Pas une semaine ou presque ne passe sans que l’actualité ne soit marquée par des faits divers sordides impliquant l’usage des réseaux sociaux. La semaine dernière, Le Progrès (29/01) évoque ainsi l’agression d’une jeune fille de 15 ans à Saint-Étienne, tabassée par six individus qui se sont empressés de mettre en ligne ensuite la vidéo de leur exploit. La Dépêche (30/01) se penche quant à elle sur l’affreux cas de Clément, 15 ans, qui s’est jeté d’un pont en septembre dernier, dans le Finistère, à la suite, semble-t-il, d’un violent cyberharcèlement.
Conséquences désastreuses
Au-delà de la violence physique, les réseaux sociaux – à commencer par TikTok, Snapchat ou Instagram – sont montrés du doigt pour leur impact psychologique : comportements addictifs, isolement, anxiété, perte de confiance en soi, sommeil instable et dépression. Sans compter les conséquences cognitives désastreuses constatées au sein de la génération Z, de plus en plus hermétique à l’apprentissage long, à la confrontation aux textes, formatée par la pratique du scrolling et ses récompenses aléatoires, ou par les « bulles » algorithmiques qui les enferment dans leurs certitudes et préjugés. Tout avait déjà été magistralement analysé par Bruno Patino dans l’incontournable Civilisation du poisson rouge (Grasset, 2019).
« Les constats sont les mêmes partout : les élèves sont fatigués, ils ont une capacité d’attention qui ne fait que se réduire chaque année. Ils ont besoin de zapper constamment, n’arrivent pas à entrer dans le temps long. On constate également un vocabulaire très pauvre, une incapacité à faire des phrases longues… Ils sont également plus agressifs et ne résistent pas à la frustration. Certains ont aussi un véritable manque d’empathie pour l’autre », constate Clémence Habbaba, professeur d’histoire-géographie dans un collège et cofondatrice de l’association Éducation Numérique Raisonnée, interrogée dans Marie-Claire (30/01).
Dans ce contexte, la proposition de loi semble relever du bon sens. Parmi ses dispositions, le texte prévoit de systématiser le contrôle de l’âge des utilisateurs d’ici la fin de l’année 2026 en passant par des organismes tiers et indépendants, chargés d’examiner les pièces d’identité tout en garantissant l’anonymat. Même les premiers concernés semblent favorables à une régulation : un récent baromètre Odoxa pour Acadomia établissait ainsi que 67 % des adolescents étaient favorables à l’interdiction des réseaux pour les moins de 15 ans. Les exemples venus de l’étranger montrent que de telles mesures ont pu être appliquées sans heurts, comme en Australie où il n’est plus possible d’accéder à son réseau favori depuis le 1er décembre si l’on est âgé de moins de 16 ans.
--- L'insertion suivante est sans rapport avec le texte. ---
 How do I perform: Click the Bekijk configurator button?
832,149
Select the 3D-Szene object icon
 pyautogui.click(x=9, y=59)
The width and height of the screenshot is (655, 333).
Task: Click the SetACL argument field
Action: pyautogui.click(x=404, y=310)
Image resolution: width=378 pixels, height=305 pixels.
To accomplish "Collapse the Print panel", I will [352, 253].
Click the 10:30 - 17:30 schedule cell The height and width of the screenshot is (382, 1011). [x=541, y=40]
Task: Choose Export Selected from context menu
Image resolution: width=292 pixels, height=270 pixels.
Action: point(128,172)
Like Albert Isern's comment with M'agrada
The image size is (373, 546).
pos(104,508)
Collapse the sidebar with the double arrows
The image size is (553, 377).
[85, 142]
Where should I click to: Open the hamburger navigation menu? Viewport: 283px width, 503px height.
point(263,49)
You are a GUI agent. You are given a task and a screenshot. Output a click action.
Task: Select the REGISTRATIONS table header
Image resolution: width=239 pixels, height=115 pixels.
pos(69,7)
Malgré l’urgence presque médicale, l’approbation des jeunes et les initiatives similaires à l’international, la proposition de loi sur laquelle se sont penchés les députés français a déjà suscité de nombreuses réserves qui ne proviennent pas des milieux les plus libertaires ou libertariens. Pour Éric Zemmour, par exemple, qui s’exprimait sur X (27/01), cette loi « votée par les macronistes, le PS, LR et le RN, est le doigt dans l’engrenage de la surveillance générale. […] Évidemment, pour vérifier que chaque utilisateur a plus de 15 ans, c’est VOTRE carte d’identité qu’on vous demandera, poursuit-il. Tout le monde sera fliqué au nom de la protection de l’enfance. »
Un point de vue qui s’entend dans un contexte de fichage universel qui nourrit des bases de données géantes dont on ne sait plus très bien qui les contrôle, mais qui pourraient connaître un jour un usage bien moins inoffensif que le ciblage publicitaire. Néanmoins, au nom de cette légitime préoccupation, faut-il rejeter toute coercition quand la jeunesse court un tel danger ? « Tous les parents d’enfants et d’adolescents doivent se réjouir qu’ils grandissent dans un monde où cette drogue leur sera interdite. Il est regrettable d’ailleurs que la loi n’aille pas plus loin en interdisant tout bonnement le smartphone au sein des enceintes scolaires, de la maternelle au lycée. La vérité n’est pas le contraire de l’erreur, et ce n’est pas parce qu’Emmanuel Macron porte cette mesure depuis très longtemps que, par réflexe antimacroniste, il faudrait s’y opposer », analyse Eugénie Bastié dans Le Figaro (28/01).